[Data items]
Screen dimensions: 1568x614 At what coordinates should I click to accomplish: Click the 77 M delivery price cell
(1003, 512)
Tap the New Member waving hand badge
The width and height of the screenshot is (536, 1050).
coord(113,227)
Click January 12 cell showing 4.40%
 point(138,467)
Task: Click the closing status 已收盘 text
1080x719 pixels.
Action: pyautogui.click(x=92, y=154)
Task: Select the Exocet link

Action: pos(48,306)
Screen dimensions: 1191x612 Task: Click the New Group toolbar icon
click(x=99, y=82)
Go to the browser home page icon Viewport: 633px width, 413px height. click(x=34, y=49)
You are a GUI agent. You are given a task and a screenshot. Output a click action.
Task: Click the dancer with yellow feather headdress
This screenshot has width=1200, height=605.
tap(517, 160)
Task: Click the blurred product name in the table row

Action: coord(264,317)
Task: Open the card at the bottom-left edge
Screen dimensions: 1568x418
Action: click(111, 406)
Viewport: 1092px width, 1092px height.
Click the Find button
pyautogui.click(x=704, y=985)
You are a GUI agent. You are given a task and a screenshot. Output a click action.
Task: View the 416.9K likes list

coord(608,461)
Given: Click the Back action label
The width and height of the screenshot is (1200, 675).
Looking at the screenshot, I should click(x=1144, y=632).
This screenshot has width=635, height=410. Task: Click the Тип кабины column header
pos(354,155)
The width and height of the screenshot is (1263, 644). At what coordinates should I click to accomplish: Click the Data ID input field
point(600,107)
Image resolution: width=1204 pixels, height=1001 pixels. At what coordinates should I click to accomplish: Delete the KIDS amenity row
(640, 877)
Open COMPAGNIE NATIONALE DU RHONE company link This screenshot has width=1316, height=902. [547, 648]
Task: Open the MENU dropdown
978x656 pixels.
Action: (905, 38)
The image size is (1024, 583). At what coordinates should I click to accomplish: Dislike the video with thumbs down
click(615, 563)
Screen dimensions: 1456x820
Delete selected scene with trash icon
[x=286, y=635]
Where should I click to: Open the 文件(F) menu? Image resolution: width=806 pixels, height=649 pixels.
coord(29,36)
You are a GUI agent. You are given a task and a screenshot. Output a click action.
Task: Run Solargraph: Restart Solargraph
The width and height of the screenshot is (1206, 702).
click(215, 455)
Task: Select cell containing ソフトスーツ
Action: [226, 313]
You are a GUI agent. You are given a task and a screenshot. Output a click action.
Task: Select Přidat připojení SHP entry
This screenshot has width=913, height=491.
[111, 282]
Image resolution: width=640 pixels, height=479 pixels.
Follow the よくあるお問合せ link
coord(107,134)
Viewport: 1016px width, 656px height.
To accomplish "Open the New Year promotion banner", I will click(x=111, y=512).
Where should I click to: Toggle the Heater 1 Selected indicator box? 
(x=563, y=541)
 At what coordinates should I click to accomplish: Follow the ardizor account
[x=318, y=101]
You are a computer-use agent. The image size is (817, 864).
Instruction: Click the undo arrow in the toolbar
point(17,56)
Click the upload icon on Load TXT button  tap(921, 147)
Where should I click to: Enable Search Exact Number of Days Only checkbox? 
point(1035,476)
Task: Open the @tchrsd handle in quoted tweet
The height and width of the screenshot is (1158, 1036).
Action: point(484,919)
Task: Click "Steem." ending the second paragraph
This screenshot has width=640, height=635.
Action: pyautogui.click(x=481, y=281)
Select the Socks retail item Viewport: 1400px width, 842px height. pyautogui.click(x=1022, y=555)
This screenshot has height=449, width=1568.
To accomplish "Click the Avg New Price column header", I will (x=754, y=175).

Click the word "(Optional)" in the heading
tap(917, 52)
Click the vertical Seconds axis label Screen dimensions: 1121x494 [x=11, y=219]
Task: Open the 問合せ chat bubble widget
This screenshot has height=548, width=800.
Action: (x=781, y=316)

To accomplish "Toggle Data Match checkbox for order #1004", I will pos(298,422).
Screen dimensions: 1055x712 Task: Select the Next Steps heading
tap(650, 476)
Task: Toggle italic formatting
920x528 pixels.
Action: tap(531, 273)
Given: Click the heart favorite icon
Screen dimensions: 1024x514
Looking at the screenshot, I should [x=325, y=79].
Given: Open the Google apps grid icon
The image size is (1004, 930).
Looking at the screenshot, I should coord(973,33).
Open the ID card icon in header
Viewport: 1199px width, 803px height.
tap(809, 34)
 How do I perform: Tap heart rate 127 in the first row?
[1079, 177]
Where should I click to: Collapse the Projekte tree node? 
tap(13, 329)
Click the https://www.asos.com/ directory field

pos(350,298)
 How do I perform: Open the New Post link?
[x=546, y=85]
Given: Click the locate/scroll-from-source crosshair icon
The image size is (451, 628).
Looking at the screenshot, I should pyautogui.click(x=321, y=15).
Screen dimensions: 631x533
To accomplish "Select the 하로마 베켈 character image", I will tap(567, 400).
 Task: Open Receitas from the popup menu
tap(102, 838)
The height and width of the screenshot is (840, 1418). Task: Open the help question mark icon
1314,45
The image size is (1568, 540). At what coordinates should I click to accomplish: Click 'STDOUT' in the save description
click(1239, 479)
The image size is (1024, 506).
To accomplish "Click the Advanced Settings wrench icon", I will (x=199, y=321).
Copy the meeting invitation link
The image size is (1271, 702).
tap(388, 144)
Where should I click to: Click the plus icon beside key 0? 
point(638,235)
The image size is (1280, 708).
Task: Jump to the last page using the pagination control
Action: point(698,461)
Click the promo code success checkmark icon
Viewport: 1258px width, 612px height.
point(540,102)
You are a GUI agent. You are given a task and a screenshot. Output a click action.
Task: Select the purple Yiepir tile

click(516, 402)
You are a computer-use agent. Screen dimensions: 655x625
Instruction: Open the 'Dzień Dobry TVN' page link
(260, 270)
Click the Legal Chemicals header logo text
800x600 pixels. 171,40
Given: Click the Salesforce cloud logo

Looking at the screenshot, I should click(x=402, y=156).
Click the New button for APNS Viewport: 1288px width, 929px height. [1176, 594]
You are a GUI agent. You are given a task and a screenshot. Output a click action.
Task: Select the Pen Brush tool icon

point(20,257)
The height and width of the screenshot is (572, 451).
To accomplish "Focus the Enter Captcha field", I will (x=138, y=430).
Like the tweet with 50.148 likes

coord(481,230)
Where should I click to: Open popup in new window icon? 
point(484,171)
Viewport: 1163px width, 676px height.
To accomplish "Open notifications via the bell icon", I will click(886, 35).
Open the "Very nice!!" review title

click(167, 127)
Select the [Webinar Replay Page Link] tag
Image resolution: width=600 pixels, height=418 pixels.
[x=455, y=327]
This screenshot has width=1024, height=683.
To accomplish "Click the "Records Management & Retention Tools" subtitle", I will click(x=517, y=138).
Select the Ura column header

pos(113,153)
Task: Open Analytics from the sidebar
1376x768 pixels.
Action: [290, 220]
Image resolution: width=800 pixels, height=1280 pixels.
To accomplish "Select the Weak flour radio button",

| Task description |
Looking through the data above, count the lines that include the string "label" and give only the count.

| Exercise result |
2